Re: [PATCH] fstests: add fsstress + compaction test

[Date Prev] [Date Next] [Thread Prev] [Thread Next] [Date Index] [Thread Index]



On Wed, Apr 17, 2024 at 05:13:56PM -0700, Luis Chamberlain wrote:
> Running compaction while we run fsstress can crash older kernels as per
> korg#218227 [0], the fix for that [0] has been posted [1] but that patch
> is not yet on v6.9-rc4 and the patch requires changes for v6.9.
> 
> Today I find that v6.9-rc4 is also hitting an unrecoverable hung task
> between compaction and fsstress while running generic/476 on the
> following kdevops test sections [2]:
> 
>   * xfs_nocrc
>   * xfs_nocrc_2k
>   * xfs_nocrc_4k
> 
> Analyzing the trace I see the guest uses loopback block devices for the
> fstests TEST_DEV, the loopback file uses sparsefiles on a btrfs
> partition. The contention based on traces [3] [4] seems to be that we
> have somehow have fsstress + compaction race on folio_wait_bit_common().
> 
> We have this happening:
> 
>   a) kthread compaction --> migrate_pages_batch()
>                 --> folio_wait_bit_common()
>   b) workqueue on btrfs writeback wb_workfn  --> extent_write_cache_pages()
>                 --> folio_wait_bit_common()
>   c) workqueue on loopback loop_rootcg_workfn() --> filemap_fdatawrite_wbc()
>                 --> folio_wait_bit_common()
>   d) kthread xfsaild --> blk_mq_submit_bio() --> wbt_wait()
> 
> I tried to reproduce but couldn't easily do so, so I wrote this test
> to help, and with this I have 100% failure rate so far out of 2 runs.
> 
> Given we also have korg#218227 and that patch likely needing
> backporting, folks will want a reproducer for this issue.
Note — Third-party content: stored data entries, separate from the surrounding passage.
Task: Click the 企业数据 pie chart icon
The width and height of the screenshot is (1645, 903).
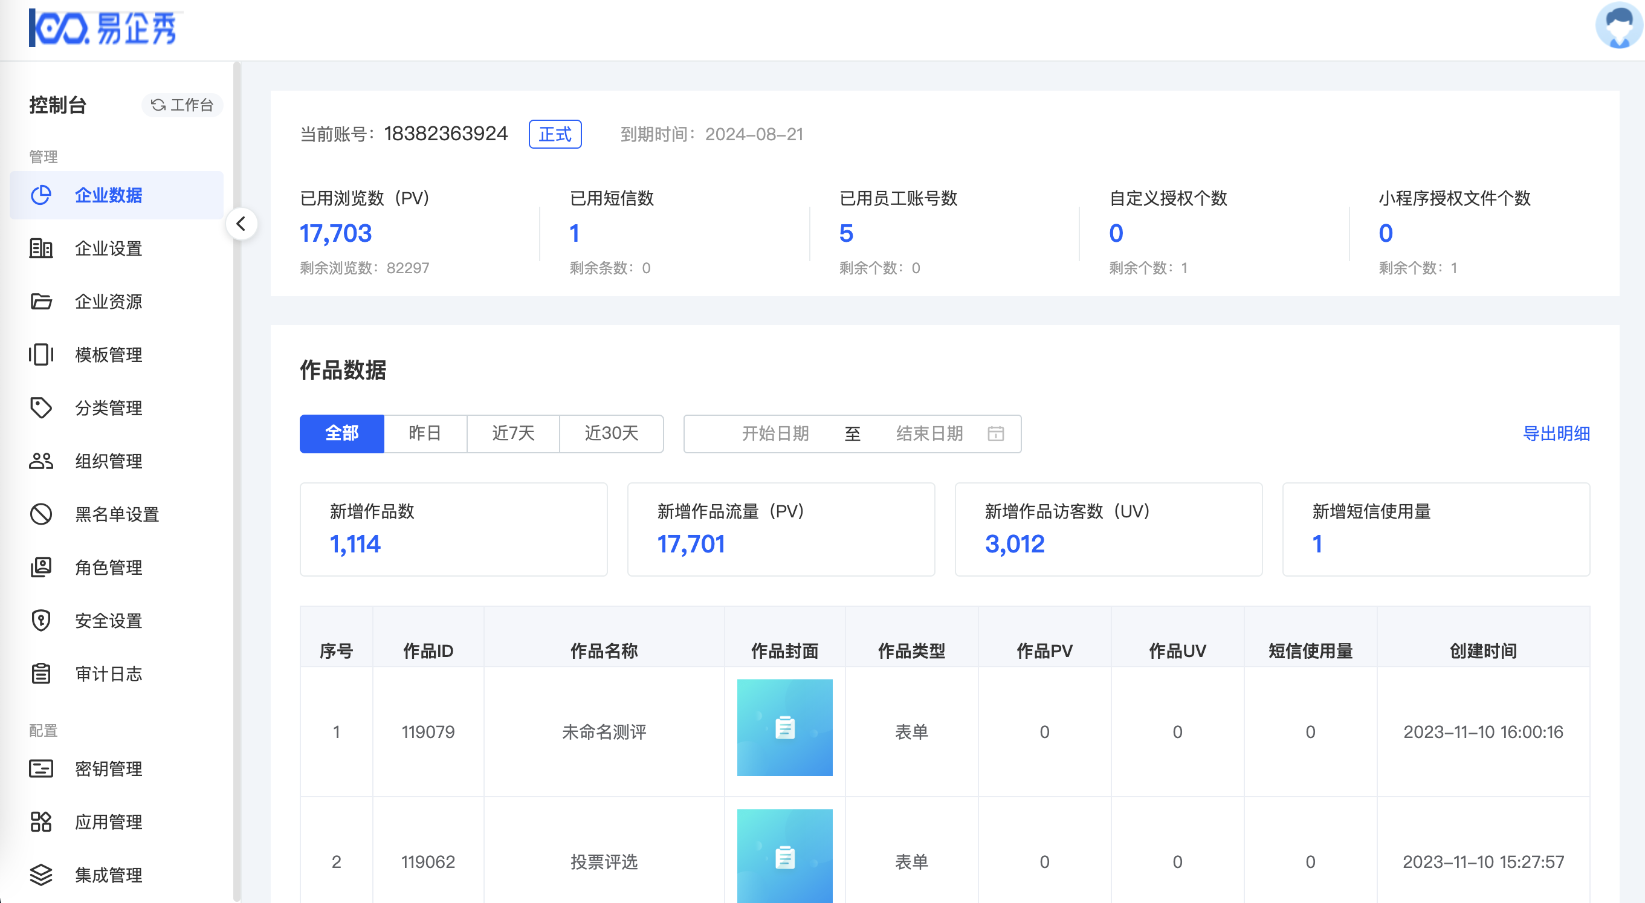Action: click(41, 195)
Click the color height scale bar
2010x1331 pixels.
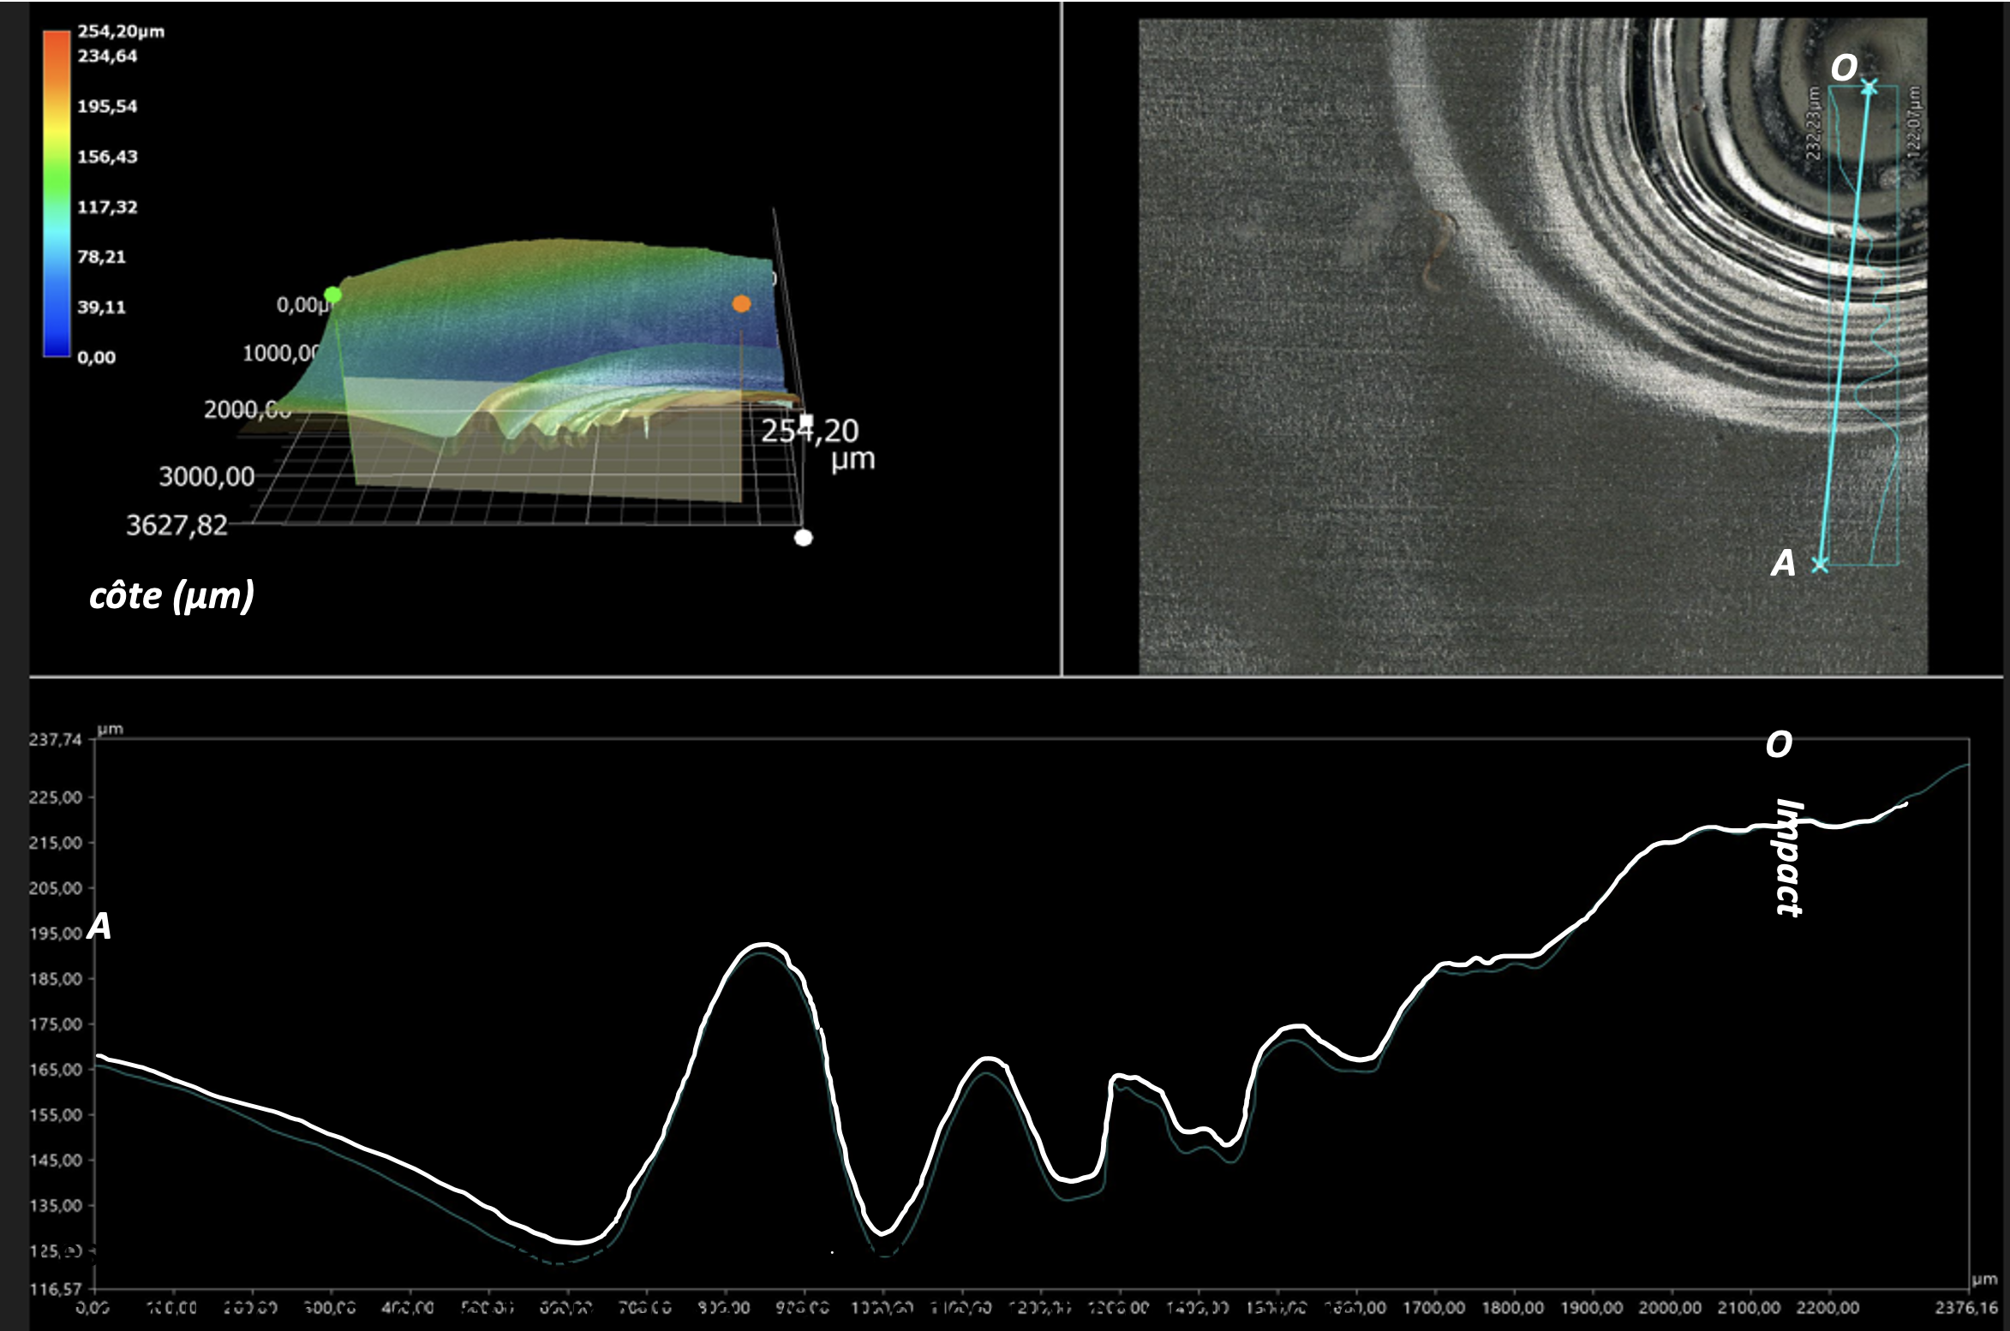tap(57, 193)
This should
> hopefully help with that case and this new separate issue.
> 
> To reproduce with kdevops just:
> 
> make defconfig-xfs_nocrc_2k  -j $(nproc)
> make -j $(nproc)
> make fstests
> make linux
> make fstests-baseline TESTS=generic/733
> tail -f guestfs/*-xfs-nocrc-2k/console.log
> 
> [0] https://bugzilla.kernel.org/show_bug.cgi?id=218227
> [1] https://lore.kernel.org/all/7ee2bb8c-441a-418b-ba3a-d305f69d31c8@xxxxxxx/T/#u
> [2] https://github.com/linux-kdevops/kdevops/blob/main/playbooks/roles/fstests/templates/xfs/xfs.config
> [3] https://gist.github.com/mcgrof/4dfa3264f513ce6ca398414326cfab84
> [4] https://gist.github.com/mcgrof/f40a9f31a43793dac928ce287cfacfeb
> 
> Signed-off-by: Luis Chamberlain <mcgrof@xxxxxxxxxx>
> ---
> 
> Note: kdevops uses its own fork of fstests which has this merged
> already, so the above should just work. If it's your first time using
> kdevops be sure to just read the README for the first time users:
> 
> https://github.com/linux-kdevops/kdevops/blob/main/docs/kdevops-first-run.md
> 
>  common/rc             |  7 ++++++
>  tests/generic/744     | 56 +++++++++++++++++++++++++++++++++++++++++++
>  tests/generic/744.out |  2 ++
>  3 files changed, 65 insertions(+)
>  create mode 100755 tests/generic/744
>  create mode 100644 tests/generic/744.out
> 
> diff --git a/common/rc b/common/rc
> index b7b77ac1b46d..d4432f5ce259 100644
> --- a/common/rc
> +++ b/common/rc
> @@ -120,6 +120,13 @@ _require_hugepages()
>  		_notrun "Kernel does not report huge page size"
>  }
>  
> +# Requires CONFIG_COMPACTION
> +_require_compaction()

I'm not sure if we should name it as "_require_vm_compaction", does linux
have other "compaction" or only memory compaction?

> +{
> +	if [ ! -f /proc/sys/vm/compact_memory ]; then
> +	    _notrun "Need compaction enabled CONFIG_COMPACTION=y"
> +	fi
> +}
>  # Get hugepagesize in bytes
>  _get_hugepagesize()
>  {
> diff --git a/tests/generic/744 b/tests/generic/744
> new file mode 100755
> index 000000000000..2b3c0c7e92fb
> --- /dev/null
> +++ b/tests/generic/744
> @@ -0,0 +1,56 @@
> +#! /bin/bash
> +# SPDX-License-Identifier: GPL-2.0
> +# Copyright (c) 2024 Luis Chamberlain.  All Rights Reserved.
> +#
> +# FS QA Test 744
> +#
> +# fsstress + compaction test

fsstress + memory compaction ?

Looks like this case is copied from g/476, just add memory_compaction
test. That makes sense to me from the test side.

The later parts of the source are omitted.